Your story made me smile and resonated with me.

Best to you,


Dearest Chioma,

You write incredibly beautifully! This is such a wonderful, moving story of a mother's love and it is all the more alive because of your true talent with words! The idea of an unending miracle also made me smile.

Best wishes, Sydney

I'm glad you liked it; I owe everything I am today to both my parents, but my mother is really unending! She never stops giving, loving, and being my mom.....I just love her to bits!

CNCA @chiomachuka on Twitter

That mother, that hero of yours is someone I have seen and known too! I believe most of us have known her. The question is, did all consider her the hero? Maybe yes, maybe not. By telling her story, you prove, your mother's sweat and labor didn't go in vain; her daughter learnt gratitude, and sing of it too - a quality that makes a fine woman!

Stella Paul Twitter: @stellasglobe

Thank you Stella for your comment! To answer your question, yes we did, and we still do! I'm grateful for her, and I hope I am great enough for my daughter to say this about me some day!

CNCA @chiomachuka on Twitter

You brought tears in my eyes, that is how mothers are the most beautiful beings of the world. Their love is universal, they give to their chidren more then we expect. Once I asked my mother to define motherhood, she told me motherhood means accepting your hopes our bright destination. My mother is uneducated, but she is the one holding my hand in every difficult situation at home or relatives. Thus we love our miracles, our mothers... thanks, bests, Parwana Fayyaz

I'm excited you loved my post, and the truth is, regardless of the level of education our mothers have, they are the ones we run back to for guidance. It is the feeling that we are loved and cared for unconditionally by them that takes us back, even when we leave of our own freewill.

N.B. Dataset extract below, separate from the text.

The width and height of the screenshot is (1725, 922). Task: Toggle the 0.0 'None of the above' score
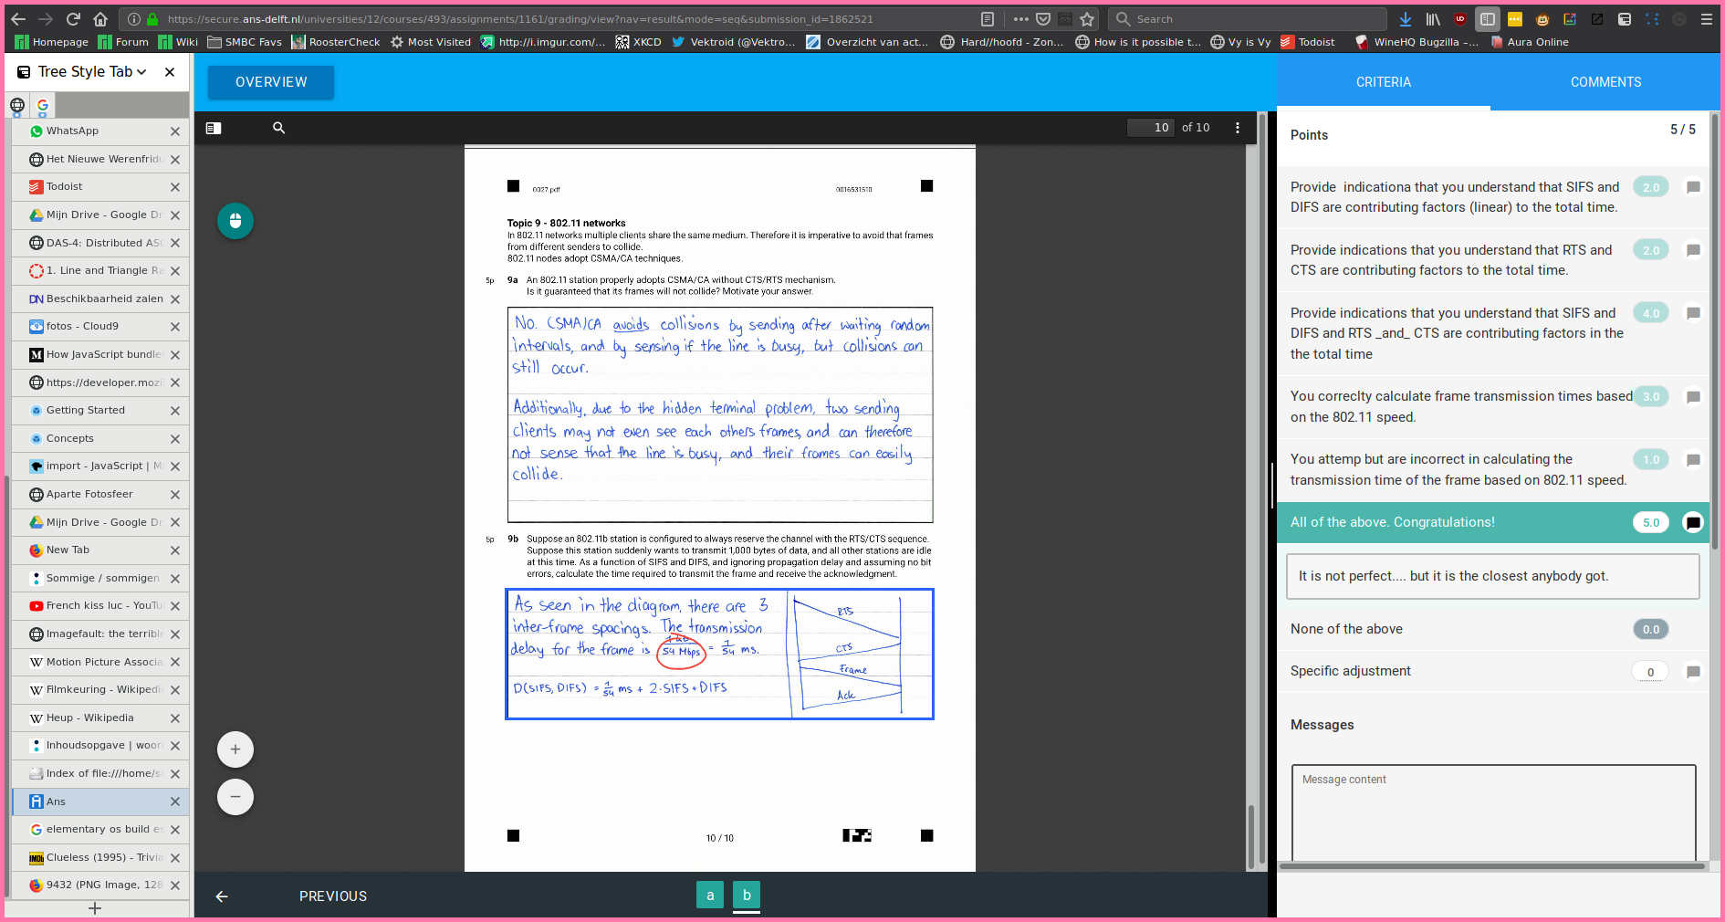pyautogui.click(x=1650, y=629)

Hugs!

CNCA @chiomachuka on Twitter

I think we are very good daughters that we love our parents and care about our mothers too much.. I think both of us are lucky.. you are a beautiful daughter for your mother,, Hugs, Parwana

Mom is great for her children ,friend .Every mom is the protector for her kids.My mom is also a good example for me.I will share about my mom next time . Let's make a friend , right ?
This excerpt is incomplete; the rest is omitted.